Adriano de Cupis foi um defensor da autonomia do direito à imagem, apesar de contrariar doutrinadores da época como Carlos Alberto Funaioli e Messina[24]. A sua intepretação do artigo 10 do Código Civil Italiano influenciou a jurisprudência a acatar a autonomia do direito à imagem[25]. Dentre as diversas vertentes que atingem o direito à imagem, destacamos a opinião de De Cupis quanto à ausência de intimidade de pessoas notórias.
O autor afirma sua posição jurídica sobre a imagem ao distinguir a amplitude da divulgação de imagens de pessoas comuns e notórias, embora defenda que todas mereçam anonimato sobre atos de benemerência. Embora o autor não conceitue sobre o que vem a ser notoriedade, se posiciona desfavorável a qualquer limitação da imagem, justificando que a notoriedade do individuo é inferior ao interesse público. Tempos mais tarde, o próprio autor reconsiderou sua opinião, declarando a possibilidade de reparação de dano pela invasão de privacidade dos notórios.
Em que pese à influência da doutrina Cupiana, a jurisprudência italiana possui posicionamentos distintos ao longo do tempo. O primeiro caso é a família do tenor Enrico Caruso que pleiteavam reparação do dano pela violação à intimidade em filme biográfico do tenor[26]. A Corte de Cassação considerou o pedido inócuo vez que a vídeo biografia do tenor detinha interesse público em razão da notoriedade do tenor, fundando-se no artigo 41 do Código Civil[27].

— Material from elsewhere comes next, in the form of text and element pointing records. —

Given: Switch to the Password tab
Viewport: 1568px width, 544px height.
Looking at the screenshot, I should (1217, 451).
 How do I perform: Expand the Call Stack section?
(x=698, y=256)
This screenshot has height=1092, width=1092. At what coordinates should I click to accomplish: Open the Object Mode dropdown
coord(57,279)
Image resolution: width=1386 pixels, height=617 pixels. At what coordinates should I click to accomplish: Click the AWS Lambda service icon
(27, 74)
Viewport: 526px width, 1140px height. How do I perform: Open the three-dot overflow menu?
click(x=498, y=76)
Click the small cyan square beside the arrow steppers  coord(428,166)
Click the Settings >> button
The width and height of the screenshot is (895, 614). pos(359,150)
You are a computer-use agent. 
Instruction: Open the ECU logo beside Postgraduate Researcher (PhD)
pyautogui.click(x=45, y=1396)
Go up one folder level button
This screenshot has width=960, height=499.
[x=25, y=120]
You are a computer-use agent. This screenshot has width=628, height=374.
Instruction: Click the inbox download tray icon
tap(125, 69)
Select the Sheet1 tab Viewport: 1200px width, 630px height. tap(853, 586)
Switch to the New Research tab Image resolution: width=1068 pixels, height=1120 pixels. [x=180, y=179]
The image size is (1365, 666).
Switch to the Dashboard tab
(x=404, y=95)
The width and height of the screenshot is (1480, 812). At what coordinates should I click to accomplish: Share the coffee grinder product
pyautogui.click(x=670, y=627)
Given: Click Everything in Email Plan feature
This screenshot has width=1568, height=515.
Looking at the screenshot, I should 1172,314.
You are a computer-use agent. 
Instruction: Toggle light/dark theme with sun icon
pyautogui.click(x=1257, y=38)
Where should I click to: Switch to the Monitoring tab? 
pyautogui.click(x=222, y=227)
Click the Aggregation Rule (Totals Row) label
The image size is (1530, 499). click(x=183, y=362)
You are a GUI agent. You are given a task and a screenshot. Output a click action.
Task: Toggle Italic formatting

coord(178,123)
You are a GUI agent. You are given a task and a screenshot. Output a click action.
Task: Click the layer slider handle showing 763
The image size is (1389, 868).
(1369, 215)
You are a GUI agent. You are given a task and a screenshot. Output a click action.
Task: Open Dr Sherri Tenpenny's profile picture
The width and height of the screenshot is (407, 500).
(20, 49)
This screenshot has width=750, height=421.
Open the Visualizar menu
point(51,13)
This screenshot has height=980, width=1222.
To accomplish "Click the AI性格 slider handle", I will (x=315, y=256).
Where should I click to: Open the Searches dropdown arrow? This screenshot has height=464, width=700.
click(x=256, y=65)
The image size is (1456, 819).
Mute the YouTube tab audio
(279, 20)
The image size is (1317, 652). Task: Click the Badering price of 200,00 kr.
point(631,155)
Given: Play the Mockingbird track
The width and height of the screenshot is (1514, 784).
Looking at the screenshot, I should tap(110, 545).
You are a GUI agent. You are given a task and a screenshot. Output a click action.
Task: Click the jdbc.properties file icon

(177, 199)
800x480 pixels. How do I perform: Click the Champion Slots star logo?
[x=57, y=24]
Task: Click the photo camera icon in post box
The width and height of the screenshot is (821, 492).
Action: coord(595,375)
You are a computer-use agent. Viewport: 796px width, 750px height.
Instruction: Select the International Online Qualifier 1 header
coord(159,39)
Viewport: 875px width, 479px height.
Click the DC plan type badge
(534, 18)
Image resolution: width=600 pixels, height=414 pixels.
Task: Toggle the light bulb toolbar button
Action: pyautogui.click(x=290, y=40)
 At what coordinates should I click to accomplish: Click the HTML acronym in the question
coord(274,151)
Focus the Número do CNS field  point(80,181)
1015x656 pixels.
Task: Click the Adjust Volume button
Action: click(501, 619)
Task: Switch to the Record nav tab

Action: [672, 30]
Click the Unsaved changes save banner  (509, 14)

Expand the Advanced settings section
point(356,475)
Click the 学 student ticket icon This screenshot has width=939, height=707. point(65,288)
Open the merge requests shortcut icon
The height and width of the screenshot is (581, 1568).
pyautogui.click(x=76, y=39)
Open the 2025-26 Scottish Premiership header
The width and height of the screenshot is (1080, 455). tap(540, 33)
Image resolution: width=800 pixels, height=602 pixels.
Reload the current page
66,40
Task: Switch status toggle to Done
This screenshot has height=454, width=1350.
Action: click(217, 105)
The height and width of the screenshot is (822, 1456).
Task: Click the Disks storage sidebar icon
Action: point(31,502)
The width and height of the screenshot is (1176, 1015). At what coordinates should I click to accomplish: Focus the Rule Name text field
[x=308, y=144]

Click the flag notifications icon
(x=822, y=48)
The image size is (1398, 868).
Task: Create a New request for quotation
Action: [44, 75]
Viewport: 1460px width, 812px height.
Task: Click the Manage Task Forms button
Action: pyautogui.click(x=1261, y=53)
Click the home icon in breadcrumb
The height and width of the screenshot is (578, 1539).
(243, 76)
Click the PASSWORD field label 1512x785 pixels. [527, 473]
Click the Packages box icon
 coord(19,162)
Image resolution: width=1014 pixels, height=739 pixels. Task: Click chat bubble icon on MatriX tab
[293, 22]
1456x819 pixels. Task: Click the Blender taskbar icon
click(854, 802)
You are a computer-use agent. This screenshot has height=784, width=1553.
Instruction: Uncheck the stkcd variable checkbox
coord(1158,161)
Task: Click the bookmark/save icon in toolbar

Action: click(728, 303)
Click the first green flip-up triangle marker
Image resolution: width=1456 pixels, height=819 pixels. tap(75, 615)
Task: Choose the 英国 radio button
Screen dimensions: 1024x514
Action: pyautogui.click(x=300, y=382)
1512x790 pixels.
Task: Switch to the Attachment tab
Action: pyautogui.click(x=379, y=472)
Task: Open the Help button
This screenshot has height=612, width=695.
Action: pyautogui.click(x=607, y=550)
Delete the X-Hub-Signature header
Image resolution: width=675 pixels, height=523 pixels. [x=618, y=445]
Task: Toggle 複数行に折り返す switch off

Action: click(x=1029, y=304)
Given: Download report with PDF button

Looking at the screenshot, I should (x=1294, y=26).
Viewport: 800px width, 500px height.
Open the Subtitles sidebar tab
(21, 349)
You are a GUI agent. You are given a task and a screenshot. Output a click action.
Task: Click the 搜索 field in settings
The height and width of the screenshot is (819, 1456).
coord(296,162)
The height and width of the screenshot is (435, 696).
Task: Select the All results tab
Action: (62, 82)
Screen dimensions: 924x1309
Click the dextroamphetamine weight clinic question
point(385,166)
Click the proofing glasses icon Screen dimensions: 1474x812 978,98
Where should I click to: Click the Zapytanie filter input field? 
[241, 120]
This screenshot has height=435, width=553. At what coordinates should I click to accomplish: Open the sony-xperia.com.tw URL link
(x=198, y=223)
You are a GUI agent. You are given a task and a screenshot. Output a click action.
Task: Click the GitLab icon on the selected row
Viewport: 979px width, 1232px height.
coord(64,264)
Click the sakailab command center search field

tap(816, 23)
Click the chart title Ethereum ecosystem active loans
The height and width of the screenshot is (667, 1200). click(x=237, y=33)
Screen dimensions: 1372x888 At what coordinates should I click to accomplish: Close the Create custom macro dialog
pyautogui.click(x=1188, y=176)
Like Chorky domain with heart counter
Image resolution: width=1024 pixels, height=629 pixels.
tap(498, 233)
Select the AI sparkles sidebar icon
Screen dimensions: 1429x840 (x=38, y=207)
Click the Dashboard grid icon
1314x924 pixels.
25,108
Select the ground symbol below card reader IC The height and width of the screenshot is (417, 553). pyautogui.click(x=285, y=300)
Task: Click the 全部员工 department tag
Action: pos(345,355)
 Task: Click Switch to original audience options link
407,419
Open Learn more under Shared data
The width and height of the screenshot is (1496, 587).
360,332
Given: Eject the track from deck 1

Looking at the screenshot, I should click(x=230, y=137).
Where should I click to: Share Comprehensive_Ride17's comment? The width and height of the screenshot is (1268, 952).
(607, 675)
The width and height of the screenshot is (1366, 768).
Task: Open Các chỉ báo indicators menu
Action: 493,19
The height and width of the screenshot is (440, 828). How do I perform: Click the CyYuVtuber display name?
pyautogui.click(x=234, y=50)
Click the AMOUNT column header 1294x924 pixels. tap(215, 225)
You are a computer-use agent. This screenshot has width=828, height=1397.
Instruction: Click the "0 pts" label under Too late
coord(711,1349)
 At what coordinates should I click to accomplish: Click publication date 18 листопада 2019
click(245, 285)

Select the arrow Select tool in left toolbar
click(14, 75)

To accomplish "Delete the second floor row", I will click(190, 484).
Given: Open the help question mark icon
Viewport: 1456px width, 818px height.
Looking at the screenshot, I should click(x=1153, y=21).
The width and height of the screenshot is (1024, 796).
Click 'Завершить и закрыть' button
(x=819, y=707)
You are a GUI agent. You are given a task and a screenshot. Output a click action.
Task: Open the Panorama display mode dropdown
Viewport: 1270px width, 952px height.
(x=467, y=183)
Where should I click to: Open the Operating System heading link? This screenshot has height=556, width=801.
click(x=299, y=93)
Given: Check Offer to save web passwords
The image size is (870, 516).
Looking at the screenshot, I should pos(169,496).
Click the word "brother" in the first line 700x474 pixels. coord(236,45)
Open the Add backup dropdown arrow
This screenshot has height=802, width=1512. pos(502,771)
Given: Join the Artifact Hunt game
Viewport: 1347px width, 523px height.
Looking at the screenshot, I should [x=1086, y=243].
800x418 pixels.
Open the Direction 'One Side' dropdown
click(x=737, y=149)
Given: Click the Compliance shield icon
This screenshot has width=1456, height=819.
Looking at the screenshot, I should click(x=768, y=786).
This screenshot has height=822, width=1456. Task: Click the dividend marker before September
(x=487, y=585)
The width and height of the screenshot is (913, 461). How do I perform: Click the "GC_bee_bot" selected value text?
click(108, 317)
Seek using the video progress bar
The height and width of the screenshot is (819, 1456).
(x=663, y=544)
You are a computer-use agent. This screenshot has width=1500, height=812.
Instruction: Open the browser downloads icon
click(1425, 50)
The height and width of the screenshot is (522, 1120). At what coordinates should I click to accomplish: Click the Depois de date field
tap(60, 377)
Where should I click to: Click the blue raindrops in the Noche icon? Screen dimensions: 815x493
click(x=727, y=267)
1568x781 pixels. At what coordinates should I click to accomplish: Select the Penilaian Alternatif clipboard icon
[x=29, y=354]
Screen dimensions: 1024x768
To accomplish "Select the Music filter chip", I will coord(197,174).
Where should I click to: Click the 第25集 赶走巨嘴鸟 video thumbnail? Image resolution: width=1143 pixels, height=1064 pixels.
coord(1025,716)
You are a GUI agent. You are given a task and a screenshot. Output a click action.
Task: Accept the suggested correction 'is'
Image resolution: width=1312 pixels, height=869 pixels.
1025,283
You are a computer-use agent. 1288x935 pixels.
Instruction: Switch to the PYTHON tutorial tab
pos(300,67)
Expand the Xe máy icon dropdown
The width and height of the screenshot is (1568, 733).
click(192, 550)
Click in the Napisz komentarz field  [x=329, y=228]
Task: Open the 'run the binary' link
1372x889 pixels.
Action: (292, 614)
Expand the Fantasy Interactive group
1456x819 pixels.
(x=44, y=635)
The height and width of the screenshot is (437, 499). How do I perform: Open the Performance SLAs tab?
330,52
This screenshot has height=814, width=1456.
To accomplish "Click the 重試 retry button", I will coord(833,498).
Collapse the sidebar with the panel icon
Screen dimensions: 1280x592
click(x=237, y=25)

De outro lado, um torcedor, que foi filmado por equipe jornalística em razão da aflição estampada em seu rosto pelo resultado da partida de futebol do seu time do coração não recebeu o mesmo julgamento. A Corte de Cassação entendeu que houve o cometimento de ato ilícito da equipe jornalística na divulgação da imagem do torcedor em reportagem sobre o fanatismo de torcedores[28].
Ao que parece, os italianos sobrelevam o interesse público frente à intimidade quando confrontados através do direito à imagem. Entretanto observamos a existência de conflitos jurisprudências no tratamento da matéria que tem enriquecido os estudos sobre direito à imagem no universo italiano[29].
3.2 O Direito Norte-americano - Crise conceitual e direito à privacidade
O direito Norte Americano é considerado a pátria moderna do direito à privacidade[30]. Os Estados Unidos investiram no estudo do tema em razão da cultura de preservação da intimidade e imagem. Conquanto este fator cultural atualmente há grave alteração deste comportamento fomentado pela ausência de critérios de privacidade no ambiente virtual senão as próprias políticas das empresas que disponibilizam as redes sociais.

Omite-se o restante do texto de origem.